Stephen’s recent post on Simon Hardy’s manifesto got me thinking… there’s 50 ways to leave your lover according to Paul Simon. Well, clearly many of us have been and are falling out of love with our economic and social organization. What should we do about it? How should we break up?
I think the metaphor (although I’m not really sure it’s a metaphor and not just the case) of our relationship to capitalism as an emotional and sexual relationship is instructive. It encourages us see that falling out of love with capitalism is not enough. We’ve already done that. But we’ve got other needs to fill. We’ve got to get our kicks somehow and while we might not love our economics and social relations anymore, I think that we are still very much making the odd booty call to capital when we get that itchy feeling. We know it’s wrong, we know we shouldn’t, we know neither of us will be able to move on but … unfortunately we are getting any action anywhere else.
In other words, capitalism (or corporatism) might be a horrible partner but it sure fucks us good. Smartphones, long haul flights for 1p, strawberries in winter, massive houses and massive debts, these things are just to tempting. We need them (or at least us smart people can find very convincing rationalizations for why we need them). .

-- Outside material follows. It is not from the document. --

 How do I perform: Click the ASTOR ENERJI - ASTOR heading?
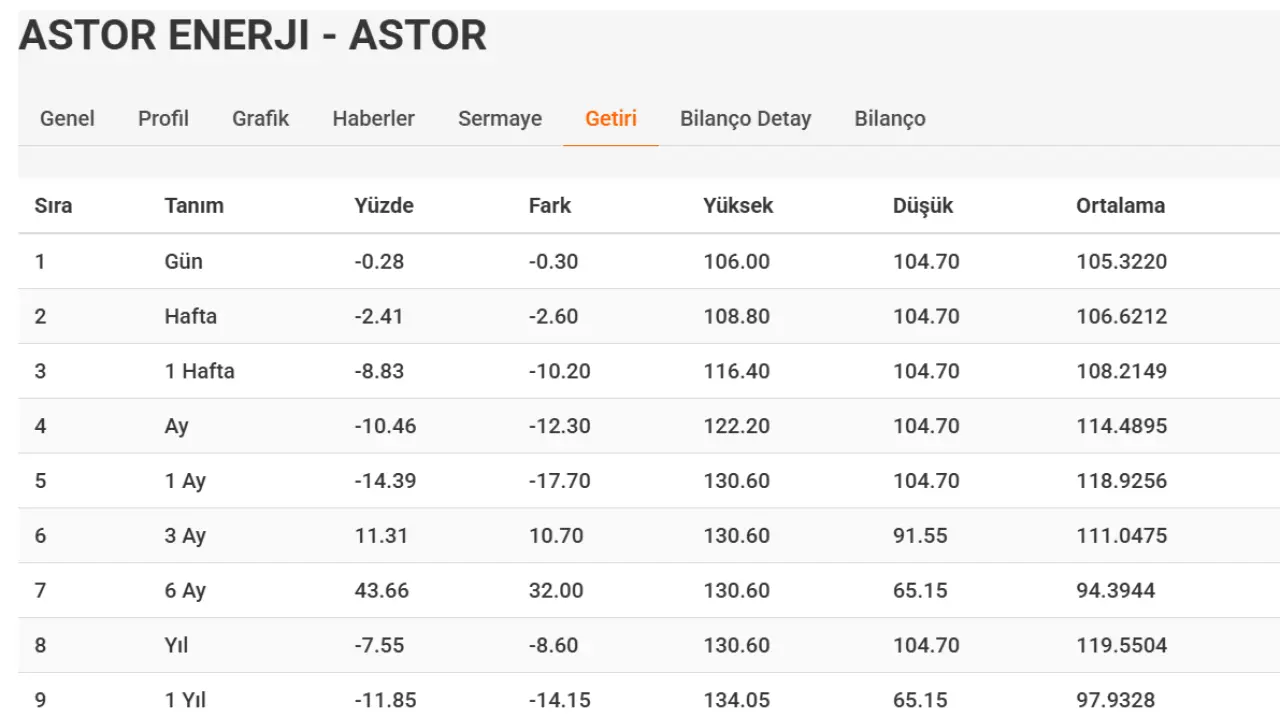(253, 36)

No matter how much we hate each other, then, it seems too hard to tear ourselves apart. Like the battered wife or kidnap victim we cannot help but make emotional attachments to even the very worst of partners. But what would we say to someone trying to leave this kind of relationship: you’ve just got to get out of it, the big gesture, the arguments, the endless heart to hearts just keep alive the false hope that you can change the other person.

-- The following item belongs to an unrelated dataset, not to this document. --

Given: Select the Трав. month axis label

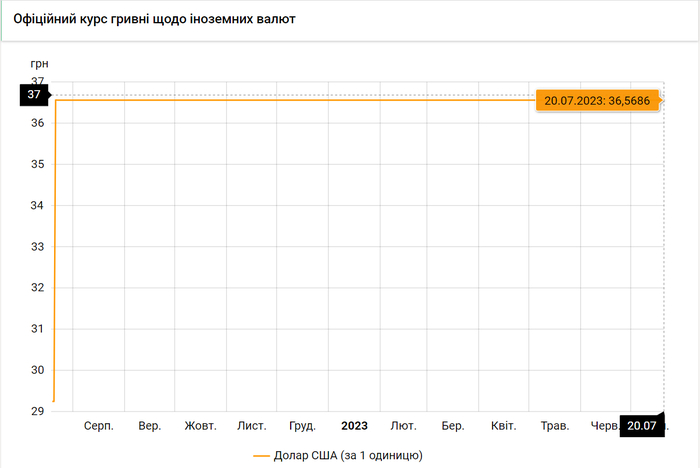Looking at the screenshot, I should coord(554,426).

Indeed, I had a friend once who was in a relationship that he hated. He convinced himself that the girl was both his ultimate partner and his worst enemy. He loved and hated her. Rather than deal with it, he’d talk to anybody and everybody about it. He’d get drunk and pour his heart out to strangers. Of course, he never did anything about it until he came to realization that he’d have to go a few months without sex in order to keep his sanity, his friends and his livers from frying.
That’s why I’m not convinced about the whole occupy movement. It has great symbolic value but what else does it achieve? I’m not sure it really achieves much. It’s got a few academics on telly and youtube, it’s made a few of us feel better, but it seems to me that it actually ties us even closer to the very things we hate. We all know that out computers are made in horrible conditions that we wouldn’t wish on anyone but what choice do we have other than to buy them! We buy sustainable tuna when we can, we don’t get plastic bags we don’t need, but fuck man, we need a smart phone to know what’s happening at the occupy camp. We can politically offset it!
Just as we wish our partners were freaks like the Pussycats Dolls, we wish that some alternative economic and social relations could do the kinds of things capitalism can. At some point we have to move on. Occupation is not enough. We need to get over it.